What you need to do - Return every entry exactly as written.

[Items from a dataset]
-------
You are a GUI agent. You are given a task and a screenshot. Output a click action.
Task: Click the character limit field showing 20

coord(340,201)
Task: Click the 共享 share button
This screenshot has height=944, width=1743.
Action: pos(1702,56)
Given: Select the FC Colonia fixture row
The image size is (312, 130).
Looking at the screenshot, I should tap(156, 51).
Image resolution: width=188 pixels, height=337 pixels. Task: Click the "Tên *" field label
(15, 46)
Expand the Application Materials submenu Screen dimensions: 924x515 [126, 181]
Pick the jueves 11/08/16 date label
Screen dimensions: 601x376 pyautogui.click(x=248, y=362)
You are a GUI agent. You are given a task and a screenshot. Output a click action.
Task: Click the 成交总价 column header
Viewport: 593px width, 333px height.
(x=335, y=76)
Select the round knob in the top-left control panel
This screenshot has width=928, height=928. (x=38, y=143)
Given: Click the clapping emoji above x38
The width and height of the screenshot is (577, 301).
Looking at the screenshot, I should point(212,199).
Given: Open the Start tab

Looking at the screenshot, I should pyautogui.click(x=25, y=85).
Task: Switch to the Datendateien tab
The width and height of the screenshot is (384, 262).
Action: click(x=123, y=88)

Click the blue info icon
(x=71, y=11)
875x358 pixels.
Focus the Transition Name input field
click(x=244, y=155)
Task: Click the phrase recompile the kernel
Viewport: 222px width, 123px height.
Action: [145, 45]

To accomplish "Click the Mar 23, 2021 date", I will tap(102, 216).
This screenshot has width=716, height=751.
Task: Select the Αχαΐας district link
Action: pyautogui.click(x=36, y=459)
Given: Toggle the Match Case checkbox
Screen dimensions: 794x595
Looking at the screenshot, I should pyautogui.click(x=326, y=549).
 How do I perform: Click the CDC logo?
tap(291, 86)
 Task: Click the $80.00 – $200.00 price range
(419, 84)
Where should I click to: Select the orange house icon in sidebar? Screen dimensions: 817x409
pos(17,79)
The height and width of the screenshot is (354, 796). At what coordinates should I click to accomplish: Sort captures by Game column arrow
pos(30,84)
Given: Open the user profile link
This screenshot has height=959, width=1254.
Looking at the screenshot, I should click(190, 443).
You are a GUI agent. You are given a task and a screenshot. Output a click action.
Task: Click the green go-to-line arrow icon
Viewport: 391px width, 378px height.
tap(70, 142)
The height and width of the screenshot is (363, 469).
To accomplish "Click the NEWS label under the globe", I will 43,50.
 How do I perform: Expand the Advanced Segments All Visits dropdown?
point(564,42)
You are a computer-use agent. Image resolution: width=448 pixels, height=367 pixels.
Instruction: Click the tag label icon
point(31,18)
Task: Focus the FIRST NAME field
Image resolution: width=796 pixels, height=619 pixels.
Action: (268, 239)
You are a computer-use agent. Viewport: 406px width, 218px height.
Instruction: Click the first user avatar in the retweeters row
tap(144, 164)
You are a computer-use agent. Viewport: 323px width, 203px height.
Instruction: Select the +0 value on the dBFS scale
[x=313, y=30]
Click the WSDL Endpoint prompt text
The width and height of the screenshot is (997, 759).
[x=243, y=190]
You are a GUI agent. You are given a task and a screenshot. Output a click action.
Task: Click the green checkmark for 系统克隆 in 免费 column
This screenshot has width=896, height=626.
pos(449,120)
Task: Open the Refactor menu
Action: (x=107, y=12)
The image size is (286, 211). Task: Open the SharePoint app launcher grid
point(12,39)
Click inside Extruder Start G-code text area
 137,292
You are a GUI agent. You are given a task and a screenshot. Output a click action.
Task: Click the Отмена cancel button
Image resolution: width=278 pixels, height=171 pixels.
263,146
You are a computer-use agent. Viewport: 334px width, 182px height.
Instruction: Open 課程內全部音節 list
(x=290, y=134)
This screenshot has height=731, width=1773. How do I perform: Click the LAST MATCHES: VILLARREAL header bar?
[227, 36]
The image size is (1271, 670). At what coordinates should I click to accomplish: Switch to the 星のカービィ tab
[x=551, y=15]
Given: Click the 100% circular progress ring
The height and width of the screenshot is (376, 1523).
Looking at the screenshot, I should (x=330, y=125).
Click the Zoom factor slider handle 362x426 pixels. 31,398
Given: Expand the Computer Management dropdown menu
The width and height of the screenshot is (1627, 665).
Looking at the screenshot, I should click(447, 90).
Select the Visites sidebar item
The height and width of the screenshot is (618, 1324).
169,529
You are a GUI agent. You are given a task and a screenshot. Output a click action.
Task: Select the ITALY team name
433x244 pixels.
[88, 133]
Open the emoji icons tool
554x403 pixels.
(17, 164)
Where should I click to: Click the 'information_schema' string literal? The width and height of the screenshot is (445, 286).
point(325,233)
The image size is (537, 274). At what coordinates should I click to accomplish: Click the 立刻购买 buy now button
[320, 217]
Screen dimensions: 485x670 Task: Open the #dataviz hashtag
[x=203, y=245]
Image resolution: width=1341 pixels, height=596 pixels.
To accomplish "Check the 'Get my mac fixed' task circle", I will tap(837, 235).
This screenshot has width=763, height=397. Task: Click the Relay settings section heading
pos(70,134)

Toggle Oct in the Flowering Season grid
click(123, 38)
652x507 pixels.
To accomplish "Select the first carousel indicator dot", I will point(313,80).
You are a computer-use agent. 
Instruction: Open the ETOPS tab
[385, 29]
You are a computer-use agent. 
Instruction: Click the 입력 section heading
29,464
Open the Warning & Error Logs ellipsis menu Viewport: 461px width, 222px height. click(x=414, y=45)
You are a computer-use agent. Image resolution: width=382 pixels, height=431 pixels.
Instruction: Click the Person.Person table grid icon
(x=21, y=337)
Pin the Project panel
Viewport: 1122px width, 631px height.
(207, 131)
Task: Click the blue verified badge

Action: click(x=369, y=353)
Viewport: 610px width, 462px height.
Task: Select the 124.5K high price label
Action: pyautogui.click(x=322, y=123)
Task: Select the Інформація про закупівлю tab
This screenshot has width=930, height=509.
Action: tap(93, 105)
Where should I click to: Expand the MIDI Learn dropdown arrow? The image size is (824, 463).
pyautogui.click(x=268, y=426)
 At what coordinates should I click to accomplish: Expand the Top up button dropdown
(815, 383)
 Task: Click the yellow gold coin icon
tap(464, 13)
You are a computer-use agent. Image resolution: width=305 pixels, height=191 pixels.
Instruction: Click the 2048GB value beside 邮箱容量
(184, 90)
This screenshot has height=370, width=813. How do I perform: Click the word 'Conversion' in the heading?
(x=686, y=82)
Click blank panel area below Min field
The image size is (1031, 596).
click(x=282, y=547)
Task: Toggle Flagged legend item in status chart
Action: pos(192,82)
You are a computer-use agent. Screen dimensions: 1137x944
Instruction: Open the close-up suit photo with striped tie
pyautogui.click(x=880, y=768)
-------
Response -
You are a GUI agent. You are given a task and a screenshot. Output a click action.
Task: Click the character limit field showing 20

coord(340,201)
Task: Click the 共享 share button
This screenshot has height=944, width=1743.
Action: pos(1702,56)
Given: Select the FC Colonia fixture row
The image size is (312, 130).
Looking at the screenshot, I should tap(156, 51).
Image resolution: width=188 pixels, height=337 pixels. Task: Click the "Tên *" field label
(15, 46)
Expand the Application Materials submenu Screen dimensions: 924x515 [126, 181]
Pick the jueves 11/08/16 date label
Screen dimensions: 601x376 pyautogui.click(x=248, y=362)
You are a GUI agent. You are given a task and a screenshot. Output a click action.
Task: Click the 成交总价 column header
Viewport: 593px width, 333px height.
(x=335, y=76)
Select the round knob in the top-left control panel
This screenshot has width=928, height=928. (x=38, y=143)
Given: Click the clapping emoji above x38
The width and height of the screenshot is (577, 301).
Looking at the screenshot, I should point(212,199).
Given: Open the Start tab

Looking at the screenshot, I should pyautogui.click(x=25, y=85).
Task: Switch to the Datendateien tab
The width and height of the screenshot is (384, 262).
Action: click(x=123, y=88)

Click the blue info icon
(x=71, y=11)
875x358 pixels.
Focus the Transition Name input field
click(x=244, y=155)
Task: Click the phrase recompile the kernel
Viewport: 222px width, 123px height.
Action: [145, 45]

To accomplish "Click the Mar 23, 2021 date", I will tap(102, 216).
This screenshot has width=716, height=751.
Task: Select the Αχαΐας district link
Action: pyautogui.click(x=36, y=459)
Given: Toggle the Match Case checkbox
Screen dimensions: 794x595
Looking at the screenshot, I should pyautogui.click(x=326, y=549).
 How do I perform: Click the CDC logo?
tap(291, 86)
 Task: Click the $80.00 – $200.00 price range
(419, 84)
Where should I click to: Select the orange house icon in sidebar? Screen dimensions: 817x409
pos(17,79)
The height and width of the screenshot is (354, 796). At what coordinates should I click to accomplish: Sort captures by Game column arrow
pos(30,84)
Given: Open the user profile link
This screenshot has height=959, width=1254.
Looking at the screenshot, I should click(190, 443).
You are a GUI agent. You are given a task and a screenshot. Output a click action.
Task: Click the green go-to-line arrow icon
Viewport: 391px width, 378px height.
tap(70, 142)
The height and width of the screenshot is (363, 469).
To accomplish "Click the NEWS label under the globe", I will 43,50.
 How do I perform: Expand the Advanced Segments All Visits dropdown?
point(564,42)
You are a computer-use agent. Image resolution: width=448 pixels, height=367 pixels.
Instruction: Click the tag label icon
point(31,18)
Task: Focus the FIRST NAME field
Image resolution: width=796 pixels, height=619 pixels.
Action: (268, 239)
You are a computer-use agent. Viewport: 406px width, 218px height.
Instruction: Click the first user avatar in the retweeters row
tap(144, 164)
You are a computer-use agent. Viewport: 323px width, 203px height.
Instruction: Select the +0 value on the dBFS scale
[x=313, y=30]
Click the WSDL Endpoint prompt text
The width and height of the screenshot is (997, 759).
[x=243, y=190]
You are a GUI agent. You are given a task and a screenshot. Output a click action.
Task: Click the green checkmark for 系统克隆 in 免费 column
This screenshot has width=896, height=626.
pos(449,120)
Task: Open the Refactor menu
Action: (x=107, y=12)
The image size is (286, 211). Task: Open the SharePoint app launcher grid
point(12,39)
Click inside Extruder Start G-code text area
 137,292
You are a GUI agent. You are given a task and a screenshot. Output a click action.
Task: Click the Отмена cancel button
Image resolution: width=278 pixels, height=171 pixels.
263,146
You are a computer-use agent. Viewport: 334px width, 182px height.
Instruction: Open 課程內全部音節 list
(x=290, y=134)
This screenshot has height=731, width=1773. How do I perform: Click the LAST MATCHES: VILLARREAL header bar?
[227, 36]
The image size is (1271, 670). At what coordinates should I click to accomplish: Switch to the 星のカービィ tab
[x=551, y=15]
Given: Click the 100% circular progress ring
The height and width of the screenshot is (376, 1523).
Looking at the screenshot, I should (x=330, y=125).
Click the Zoom factor slider handle 362x426 pixels. 31,398
Given: Expand the Computer Management dropdown menu
The width and height of the screenshot is (1627, 665).
Looking at the screenshot, I should click(447, 90).
Select the Visites sidebar item
The height and width of the screenshot is (618, 1324).
169,529
You are a GUI agent. You are given a task and a screenshot. Output a click action.
Task: Select the ITALY team name
433x244 pixels.
[88, 133]
Open the emoji icons tool
554x403 pixels.
(17, 164)
Where should I click to: Click the 'information_schema' string literal? The width and height of the screenshot is (445, 286).
point(325,233)
The image size is (537, 274). At what coordinates should I click to accomplish: Click the 立刻购买 buy now button
[320, 217]
Screen dimensions: 485x670 Task: Open the #dataviz hashtag
[x=203, y=245]
Image resolution: width=1341 pixels, height=596 pixels.
To accomplish "Check the 'Get my mac fixed' task circle", I will tap(837, 235).
This screenshot has width=763, height=397. Task: Click the Relay settings section heading
pos(70,134)

Toggle Oct in the Flowering Season grid
click(123, 38)
652x507 pixels.
To accomplish "Select the first carousel indicator dot", I will point(313,80).
You are a computer-use agent. 
Instruction: Open the ETOPS tab
[385, 29]
You are a computer-use agent. 
Instruction: Click the 입력 section heading
29,464
Open the Warning & Error Logs ellipsis menu Viewport: 461px width, 222px height. click(x=414, y=45)
You are a computer-use agent. Image resolution: width=382 pixels, height=431 pixels.
Instruction: Click the Person.Person table grid icon
(x=21, y=337)
Pin the Project panel
Viewport: 1122px width, 631px height.
(207, 131)
Task: Click the blue verified badge

Action: click(x=369, y=353)
Viewport: 610px width, 462px height.
Task: Select the 124.5K high price label
Action: pyautogui.click(x=322, y=123)
Task: Select the Інформація про закупівлю tab
This screenshot has width=930, height=509.
Action: tap(93, 105)
Where should I click to: Expand the MIDI Learn dropdown arrow? The image size is (824, 463).
pyautogui.click(x=268, y=426)
 At what coordinates should I click to accomplish: Expand the Top up button dropdown
(815, 383)
 Task: Click the yellow gold coin icon
tap(464, 13)
You are a computer-use agent. Image resolution: width=305 pixels, height=191 pixels.
Instruction: Click the 2048GB value beside 邮箱容量
(184, 90)
This screenshot has height=370, width=813. How do I perform: Click the word 'Conversion' in the heading?
(x=686, y=82)
Click blank panel area below Min field
The image size is (1031, 596).
click(x=282, y=547)
Task: Toggle Flagged legend item in status chart
Action: pos(192,82)
You are a computer-use agent. Screen dimensions: 1137x944
Instruction: Open the close-up suit photo with striped tie
pyautogui.click(x=880, y=768)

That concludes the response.